Lifting seldom-heard voices in order to re-examine traditional social constructs and to cultivate love and empathy

Welcome

Thank-you for finding me. Here’s hoping that we can build new understandings, new relationships, and facilitate healing within our communities and our world.  Together.  This blog is a lab with the intention of hearing from and gaining understanding for people whose voices are not commonly heard.  Without understanding it is difficult to reach the depth which brings enlightenment, compassion, empathy, and love.

Today it feels as if our world is very divided.  There appears to be conflict and polarization.  There are a lot of angry people who wish to ignore, dismiss, or even hurt their fellow man.  People are lead by fear to act in cowardly ways.  People often rebuke one another rather than express compassion or even hold a conversation.  People have forgotten that their behaviors start as choices and build into conditioned responses or behavioral habits.

A large part of why our world is in this state goes back to our identities.  There is an identity crisis.  When someone approaches us with information that runs contrary to our own beliefs and values, we can choose how to respond.  Stepping out of our own thought processes to face ourselves is a very courageous thing.  Often, instead of taking the courageous step, we choose to hold tightly to our own opinions.  When we refuse to listen, not only do we dismiss our brother (or sister), we keep our identity, and our selves overall, isolated from the rest of society.  It is difficult to hear and heal the hearts of others when our own selves are in the way and closed off to them.

Our own opinions, values, beliefs, are often tightly held because they are our identity; our opinions make up what each of us thinks that we, as an individual, are.  It’s how we think, eat, walk, dress, where we live, which car we buy.  Yes, even which car we buy!  A presentation to the contrary of our beliefs is a threat to our identity.  Have you ever heard people argue about whether they like Ford automobiles?  Even if you have an opinion about Ford some of your identity is tied to that opinion.  And whether you esteem Ford is insignificant compared to whether you esteem your fellow man.

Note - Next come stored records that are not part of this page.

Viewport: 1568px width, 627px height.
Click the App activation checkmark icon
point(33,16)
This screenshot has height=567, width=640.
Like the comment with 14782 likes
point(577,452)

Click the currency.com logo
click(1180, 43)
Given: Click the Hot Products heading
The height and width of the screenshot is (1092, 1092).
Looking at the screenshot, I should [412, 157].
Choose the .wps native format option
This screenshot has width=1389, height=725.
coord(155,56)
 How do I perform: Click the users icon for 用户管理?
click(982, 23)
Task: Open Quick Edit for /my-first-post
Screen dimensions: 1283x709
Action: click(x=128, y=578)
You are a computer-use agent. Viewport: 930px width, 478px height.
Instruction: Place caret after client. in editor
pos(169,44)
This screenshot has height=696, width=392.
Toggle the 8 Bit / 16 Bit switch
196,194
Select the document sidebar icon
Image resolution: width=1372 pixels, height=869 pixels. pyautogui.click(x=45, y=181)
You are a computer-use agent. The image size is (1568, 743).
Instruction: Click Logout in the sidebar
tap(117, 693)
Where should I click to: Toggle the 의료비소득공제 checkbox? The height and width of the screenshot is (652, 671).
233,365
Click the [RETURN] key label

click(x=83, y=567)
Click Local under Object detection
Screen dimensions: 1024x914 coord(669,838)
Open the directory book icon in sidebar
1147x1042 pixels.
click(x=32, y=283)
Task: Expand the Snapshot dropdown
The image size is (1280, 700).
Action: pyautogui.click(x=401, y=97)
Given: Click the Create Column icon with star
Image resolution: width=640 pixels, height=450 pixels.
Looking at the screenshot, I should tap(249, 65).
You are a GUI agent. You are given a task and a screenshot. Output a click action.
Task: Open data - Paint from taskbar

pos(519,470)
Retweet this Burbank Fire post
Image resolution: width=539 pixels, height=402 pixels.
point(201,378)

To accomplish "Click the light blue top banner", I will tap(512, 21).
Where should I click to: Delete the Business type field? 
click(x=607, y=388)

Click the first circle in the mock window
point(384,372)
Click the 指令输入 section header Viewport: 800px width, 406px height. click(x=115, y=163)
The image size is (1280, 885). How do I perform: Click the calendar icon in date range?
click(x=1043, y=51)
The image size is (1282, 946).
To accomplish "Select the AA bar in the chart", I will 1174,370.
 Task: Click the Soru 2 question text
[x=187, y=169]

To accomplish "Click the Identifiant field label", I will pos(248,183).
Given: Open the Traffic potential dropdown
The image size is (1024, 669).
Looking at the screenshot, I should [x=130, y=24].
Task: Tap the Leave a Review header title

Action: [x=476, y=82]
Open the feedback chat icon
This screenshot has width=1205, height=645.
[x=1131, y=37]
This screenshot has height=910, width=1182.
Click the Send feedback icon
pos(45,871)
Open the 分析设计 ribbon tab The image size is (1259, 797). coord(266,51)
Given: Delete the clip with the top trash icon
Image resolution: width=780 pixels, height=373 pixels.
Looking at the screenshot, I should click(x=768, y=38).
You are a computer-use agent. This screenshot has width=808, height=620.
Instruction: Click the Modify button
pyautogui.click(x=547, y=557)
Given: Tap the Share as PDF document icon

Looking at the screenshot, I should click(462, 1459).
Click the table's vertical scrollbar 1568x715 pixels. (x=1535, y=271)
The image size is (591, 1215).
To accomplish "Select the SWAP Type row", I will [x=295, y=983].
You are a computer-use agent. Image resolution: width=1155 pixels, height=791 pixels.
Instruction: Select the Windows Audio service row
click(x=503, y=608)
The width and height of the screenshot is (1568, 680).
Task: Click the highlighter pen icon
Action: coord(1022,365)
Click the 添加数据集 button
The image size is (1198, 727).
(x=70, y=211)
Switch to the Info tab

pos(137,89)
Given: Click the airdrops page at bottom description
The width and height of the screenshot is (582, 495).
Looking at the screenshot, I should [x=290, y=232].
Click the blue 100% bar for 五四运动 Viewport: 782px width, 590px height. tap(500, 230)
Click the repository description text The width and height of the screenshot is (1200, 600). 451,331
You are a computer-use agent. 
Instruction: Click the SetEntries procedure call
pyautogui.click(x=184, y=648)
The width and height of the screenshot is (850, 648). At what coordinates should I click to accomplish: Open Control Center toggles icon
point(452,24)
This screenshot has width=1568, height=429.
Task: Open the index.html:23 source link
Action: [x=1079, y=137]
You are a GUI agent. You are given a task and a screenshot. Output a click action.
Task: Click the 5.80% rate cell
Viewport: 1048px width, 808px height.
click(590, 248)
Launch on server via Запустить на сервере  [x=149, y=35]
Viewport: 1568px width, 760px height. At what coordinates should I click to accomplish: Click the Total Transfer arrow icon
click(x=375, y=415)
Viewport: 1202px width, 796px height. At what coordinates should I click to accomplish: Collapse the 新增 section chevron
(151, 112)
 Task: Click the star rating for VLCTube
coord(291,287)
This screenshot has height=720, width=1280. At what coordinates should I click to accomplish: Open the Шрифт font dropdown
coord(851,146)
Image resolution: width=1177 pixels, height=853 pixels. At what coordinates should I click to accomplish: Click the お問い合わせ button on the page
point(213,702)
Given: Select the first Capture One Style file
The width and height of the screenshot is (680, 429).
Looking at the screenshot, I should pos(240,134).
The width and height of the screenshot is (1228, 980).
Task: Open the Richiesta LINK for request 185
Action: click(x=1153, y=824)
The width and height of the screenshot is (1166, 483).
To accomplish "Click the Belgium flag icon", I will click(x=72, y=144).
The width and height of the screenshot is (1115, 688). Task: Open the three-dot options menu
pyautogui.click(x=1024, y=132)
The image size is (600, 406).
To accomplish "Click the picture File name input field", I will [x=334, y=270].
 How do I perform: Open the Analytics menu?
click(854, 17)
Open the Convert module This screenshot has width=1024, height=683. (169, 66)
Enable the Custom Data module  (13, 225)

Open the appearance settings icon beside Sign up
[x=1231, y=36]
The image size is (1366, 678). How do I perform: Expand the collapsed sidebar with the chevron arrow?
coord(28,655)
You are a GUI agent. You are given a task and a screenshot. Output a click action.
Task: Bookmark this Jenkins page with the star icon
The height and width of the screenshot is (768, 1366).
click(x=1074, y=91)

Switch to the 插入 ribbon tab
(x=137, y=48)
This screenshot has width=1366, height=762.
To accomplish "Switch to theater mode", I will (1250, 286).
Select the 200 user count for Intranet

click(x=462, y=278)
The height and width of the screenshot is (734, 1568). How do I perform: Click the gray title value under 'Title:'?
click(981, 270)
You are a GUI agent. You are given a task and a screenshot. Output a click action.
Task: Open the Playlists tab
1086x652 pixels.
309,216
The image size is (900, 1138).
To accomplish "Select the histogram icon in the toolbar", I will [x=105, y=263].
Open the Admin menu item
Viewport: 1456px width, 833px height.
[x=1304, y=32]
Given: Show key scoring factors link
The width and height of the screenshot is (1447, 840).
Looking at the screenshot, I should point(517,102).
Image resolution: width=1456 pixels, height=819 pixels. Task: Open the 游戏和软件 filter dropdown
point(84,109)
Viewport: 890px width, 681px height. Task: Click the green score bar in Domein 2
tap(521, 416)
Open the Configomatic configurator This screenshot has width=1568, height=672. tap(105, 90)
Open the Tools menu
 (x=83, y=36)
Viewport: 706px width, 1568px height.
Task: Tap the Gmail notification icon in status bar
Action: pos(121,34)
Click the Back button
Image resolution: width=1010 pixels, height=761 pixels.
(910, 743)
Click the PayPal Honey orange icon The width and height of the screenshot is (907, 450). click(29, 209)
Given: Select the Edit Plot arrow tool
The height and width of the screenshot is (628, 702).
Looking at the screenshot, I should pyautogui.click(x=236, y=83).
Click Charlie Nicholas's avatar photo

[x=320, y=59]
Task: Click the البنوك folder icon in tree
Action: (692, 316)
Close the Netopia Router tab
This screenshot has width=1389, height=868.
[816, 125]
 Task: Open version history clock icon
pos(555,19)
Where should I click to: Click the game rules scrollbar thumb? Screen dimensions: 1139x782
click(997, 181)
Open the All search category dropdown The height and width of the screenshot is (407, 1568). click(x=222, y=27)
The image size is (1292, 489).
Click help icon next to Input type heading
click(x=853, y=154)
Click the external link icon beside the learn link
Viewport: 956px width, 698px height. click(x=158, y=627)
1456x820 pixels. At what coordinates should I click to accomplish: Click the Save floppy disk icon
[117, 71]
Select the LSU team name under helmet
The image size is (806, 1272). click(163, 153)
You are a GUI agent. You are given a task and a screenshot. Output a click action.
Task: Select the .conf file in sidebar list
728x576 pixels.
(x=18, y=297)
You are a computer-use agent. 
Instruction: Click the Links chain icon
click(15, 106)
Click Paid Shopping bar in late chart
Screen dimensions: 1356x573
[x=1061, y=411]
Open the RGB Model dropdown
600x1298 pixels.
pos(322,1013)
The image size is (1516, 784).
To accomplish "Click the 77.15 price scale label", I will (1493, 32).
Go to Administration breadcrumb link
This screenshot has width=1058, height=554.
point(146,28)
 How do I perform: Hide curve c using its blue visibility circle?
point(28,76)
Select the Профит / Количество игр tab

A fear of losing ourselves is a large part of the reason we will not listen to a differing opinion.  We put our identities or ego up as a shield to block ourselves from hearing the hearts of others.  As I challenge myself to take down my own “Ego Shield” to more clearly hear the hearts of others, I ask that my readers challenge themselves to do the same.

What is the harm in listening to others?  Is there a chance that if we listen to someone else that we might learn something?  It doesn’t mean we have to change our opinions.  And maybe we will change our viewpoint.  But is that bad?  Can learning be bad?  Is tweaking what we believe, because we understand something more fully, a bad thing?  If we change what we have tightly believed for many years, then will we struggle with who we are as individuals?  What will people think of us if we suddenly believe or behave differently?  Does it really matter if people think negatively of us if we are working toward understanding, self-improvement, and world-improvement?

Maybe the people around us will find our change refreshing or have a change of heart themselves.  And maybe not.  But to grow in love and compassion toward others, and even toward ourselves, we need to let go of fear and understand more facets of the world than just our own very small viewpoint.

This website is meant to be both a challenge and a conversation.  I challenge myself and those reading this to step out of ourselves together to really see what life is like for people whose worlds might not reflect our own.  I challenge you to learn by really trying to see things through the eyes of others and offering them understanding, validation, and maybe even support.

To the best of my ability, I will report what I see happening.  I will share voices of people who wish for their voices to be heard but have generally not been afforded that opportunity.  And I will research, interview, and share conclusions around the people I will have talked to and the events I will have participated in.  I ask that my readers also appropriately participate in this conversation through the comments section.

Together we can learn, grow, and gain understanding which can transform our identities into a freer form.  We can lower our “Ego Shield” to understand what others are experiencing and to grow ourselves.  We will “mull” over challenging questions that perhaps we have never ourselves faced, and we will learn and grow from these questions.  The hope is to overall find understanding, build relationships, and find solutions to ease the hearts of those around us.  And maybe even heal our own heart.